* **Assignment**
Look through the records and copy every line in which "logo" appears.

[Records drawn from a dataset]
• • • • • • •

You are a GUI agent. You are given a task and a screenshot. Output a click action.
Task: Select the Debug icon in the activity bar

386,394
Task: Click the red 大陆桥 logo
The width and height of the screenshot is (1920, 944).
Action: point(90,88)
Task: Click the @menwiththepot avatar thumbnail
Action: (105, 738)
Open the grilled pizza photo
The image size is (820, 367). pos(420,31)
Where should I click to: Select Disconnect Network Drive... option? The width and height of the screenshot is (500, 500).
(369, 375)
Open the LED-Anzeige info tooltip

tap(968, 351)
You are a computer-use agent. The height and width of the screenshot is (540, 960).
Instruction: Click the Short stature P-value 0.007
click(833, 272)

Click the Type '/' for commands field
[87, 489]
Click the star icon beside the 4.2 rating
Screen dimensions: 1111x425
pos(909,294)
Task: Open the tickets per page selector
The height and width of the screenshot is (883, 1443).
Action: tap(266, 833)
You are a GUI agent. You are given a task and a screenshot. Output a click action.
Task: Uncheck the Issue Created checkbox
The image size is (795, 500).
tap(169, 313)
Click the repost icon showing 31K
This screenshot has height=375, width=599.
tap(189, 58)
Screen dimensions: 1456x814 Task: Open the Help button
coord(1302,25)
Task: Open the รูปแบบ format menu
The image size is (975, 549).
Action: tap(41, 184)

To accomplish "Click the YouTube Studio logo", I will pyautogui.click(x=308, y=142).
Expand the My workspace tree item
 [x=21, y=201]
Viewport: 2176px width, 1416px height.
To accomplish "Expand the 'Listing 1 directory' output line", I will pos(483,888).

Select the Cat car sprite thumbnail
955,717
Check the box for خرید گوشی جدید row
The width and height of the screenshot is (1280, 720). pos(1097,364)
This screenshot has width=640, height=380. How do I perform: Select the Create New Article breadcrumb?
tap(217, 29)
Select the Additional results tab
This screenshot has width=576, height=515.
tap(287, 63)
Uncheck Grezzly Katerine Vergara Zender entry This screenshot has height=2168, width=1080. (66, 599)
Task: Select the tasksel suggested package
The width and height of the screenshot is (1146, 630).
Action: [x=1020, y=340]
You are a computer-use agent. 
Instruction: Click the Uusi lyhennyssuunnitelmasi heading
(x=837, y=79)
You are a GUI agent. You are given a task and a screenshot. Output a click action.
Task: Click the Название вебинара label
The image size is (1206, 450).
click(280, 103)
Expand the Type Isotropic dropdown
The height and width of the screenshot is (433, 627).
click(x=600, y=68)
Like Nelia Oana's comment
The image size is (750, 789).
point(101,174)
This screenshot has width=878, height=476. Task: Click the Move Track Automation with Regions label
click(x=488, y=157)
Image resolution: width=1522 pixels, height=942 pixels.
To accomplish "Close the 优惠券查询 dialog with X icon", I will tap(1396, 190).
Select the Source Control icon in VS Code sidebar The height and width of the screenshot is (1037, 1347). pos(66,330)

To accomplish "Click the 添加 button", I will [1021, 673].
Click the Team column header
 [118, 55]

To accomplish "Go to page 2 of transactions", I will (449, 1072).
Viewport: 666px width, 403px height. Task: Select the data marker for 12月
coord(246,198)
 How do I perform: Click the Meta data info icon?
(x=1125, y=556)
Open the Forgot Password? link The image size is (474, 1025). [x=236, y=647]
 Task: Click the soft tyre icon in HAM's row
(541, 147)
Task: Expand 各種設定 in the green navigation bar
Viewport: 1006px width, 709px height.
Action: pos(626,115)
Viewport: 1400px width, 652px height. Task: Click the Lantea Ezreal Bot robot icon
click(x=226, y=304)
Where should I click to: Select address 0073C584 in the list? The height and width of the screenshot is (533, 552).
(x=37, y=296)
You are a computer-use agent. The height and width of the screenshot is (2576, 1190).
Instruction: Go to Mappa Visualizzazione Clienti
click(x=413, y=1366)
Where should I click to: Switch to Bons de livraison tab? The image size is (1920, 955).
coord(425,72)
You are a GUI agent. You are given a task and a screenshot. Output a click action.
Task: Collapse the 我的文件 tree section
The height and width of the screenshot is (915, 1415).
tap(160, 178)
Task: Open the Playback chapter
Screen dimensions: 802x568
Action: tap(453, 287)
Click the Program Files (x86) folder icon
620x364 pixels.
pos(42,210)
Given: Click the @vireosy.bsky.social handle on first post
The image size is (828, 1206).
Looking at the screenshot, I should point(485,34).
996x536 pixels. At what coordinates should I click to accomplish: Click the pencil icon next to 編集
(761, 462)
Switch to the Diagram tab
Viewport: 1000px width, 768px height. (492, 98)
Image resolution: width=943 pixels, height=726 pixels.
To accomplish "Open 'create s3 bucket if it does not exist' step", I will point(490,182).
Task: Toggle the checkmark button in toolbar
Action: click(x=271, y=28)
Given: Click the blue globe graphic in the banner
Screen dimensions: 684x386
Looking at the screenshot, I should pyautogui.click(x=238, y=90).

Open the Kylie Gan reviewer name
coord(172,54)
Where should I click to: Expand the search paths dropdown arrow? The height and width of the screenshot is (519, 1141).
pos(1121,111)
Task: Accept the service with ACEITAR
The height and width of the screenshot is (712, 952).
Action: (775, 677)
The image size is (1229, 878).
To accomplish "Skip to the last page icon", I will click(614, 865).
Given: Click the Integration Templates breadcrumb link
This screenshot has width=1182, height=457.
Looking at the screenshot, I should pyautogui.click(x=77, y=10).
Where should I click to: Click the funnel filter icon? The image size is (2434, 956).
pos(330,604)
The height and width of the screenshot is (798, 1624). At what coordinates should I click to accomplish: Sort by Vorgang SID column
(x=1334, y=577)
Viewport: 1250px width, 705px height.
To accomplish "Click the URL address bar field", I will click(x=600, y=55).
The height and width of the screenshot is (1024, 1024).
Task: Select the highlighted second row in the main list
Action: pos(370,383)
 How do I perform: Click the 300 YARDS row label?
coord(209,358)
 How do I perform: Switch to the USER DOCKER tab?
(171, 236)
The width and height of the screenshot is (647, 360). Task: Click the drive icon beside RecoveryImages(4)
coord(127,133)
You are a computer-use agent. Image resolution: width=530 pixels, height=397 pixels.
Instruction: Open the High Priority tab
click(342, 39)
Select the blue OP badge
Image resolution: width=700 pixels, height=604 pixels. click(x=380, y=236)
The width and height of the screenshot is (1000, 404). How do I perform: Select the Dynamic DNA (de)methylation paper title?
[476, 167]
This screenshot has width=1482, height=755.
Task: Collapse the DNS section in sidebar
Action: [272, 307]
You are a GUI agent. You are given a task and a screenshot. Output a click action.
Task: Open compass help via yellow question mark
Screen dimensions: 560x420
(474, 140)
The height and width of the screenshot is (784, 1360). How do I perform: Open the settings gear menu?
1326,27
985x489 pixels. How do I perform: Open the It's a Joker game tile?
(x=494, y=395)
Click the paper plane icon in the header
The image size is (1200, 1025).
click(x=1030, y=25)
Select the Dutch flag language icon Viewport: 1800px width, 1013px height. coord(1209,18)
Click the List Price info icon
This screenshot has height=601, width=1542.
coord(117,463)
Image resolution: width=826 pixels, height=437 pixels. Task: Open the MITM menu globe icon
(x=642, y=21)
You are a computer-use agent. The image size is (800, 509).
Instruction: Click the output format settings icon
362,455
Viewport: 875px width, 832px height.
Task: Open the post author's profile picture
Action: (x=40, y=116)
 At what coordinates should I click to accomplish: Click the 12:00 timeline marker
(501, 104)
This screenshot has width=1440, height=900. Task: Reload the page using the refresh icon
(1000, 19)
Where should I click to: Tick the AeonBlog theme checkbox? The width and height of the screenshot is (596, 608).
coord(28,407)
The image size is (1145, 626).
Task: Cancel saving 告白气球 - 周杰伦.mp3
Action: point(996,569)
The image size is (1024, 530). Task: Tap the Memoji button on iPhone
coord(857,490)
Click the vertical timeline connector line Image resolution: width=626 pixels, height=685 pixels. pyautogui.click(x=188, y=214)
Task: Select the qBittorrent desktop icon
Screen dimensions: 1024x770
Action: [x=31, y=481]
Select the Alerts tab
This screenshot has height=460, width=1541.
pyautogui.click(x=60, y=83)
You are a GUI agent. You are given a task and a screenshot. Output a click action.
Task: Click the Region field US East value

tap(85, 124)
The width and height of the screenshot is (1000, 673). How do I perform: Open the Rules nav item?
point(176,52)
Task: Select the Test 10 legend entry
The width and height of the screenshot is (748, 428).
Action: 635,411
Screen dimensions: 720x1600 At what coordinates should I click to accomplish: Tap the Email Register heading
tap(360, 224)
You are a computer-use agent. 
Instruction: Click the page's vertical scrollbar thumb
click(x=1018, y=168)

• • • • • • •

* **Answer to the exercise**
Task: Click the red 大陆桥 logo
To accomplish "Click the YouTube Studio logo", I will pyautogui.click(x=308, y=142).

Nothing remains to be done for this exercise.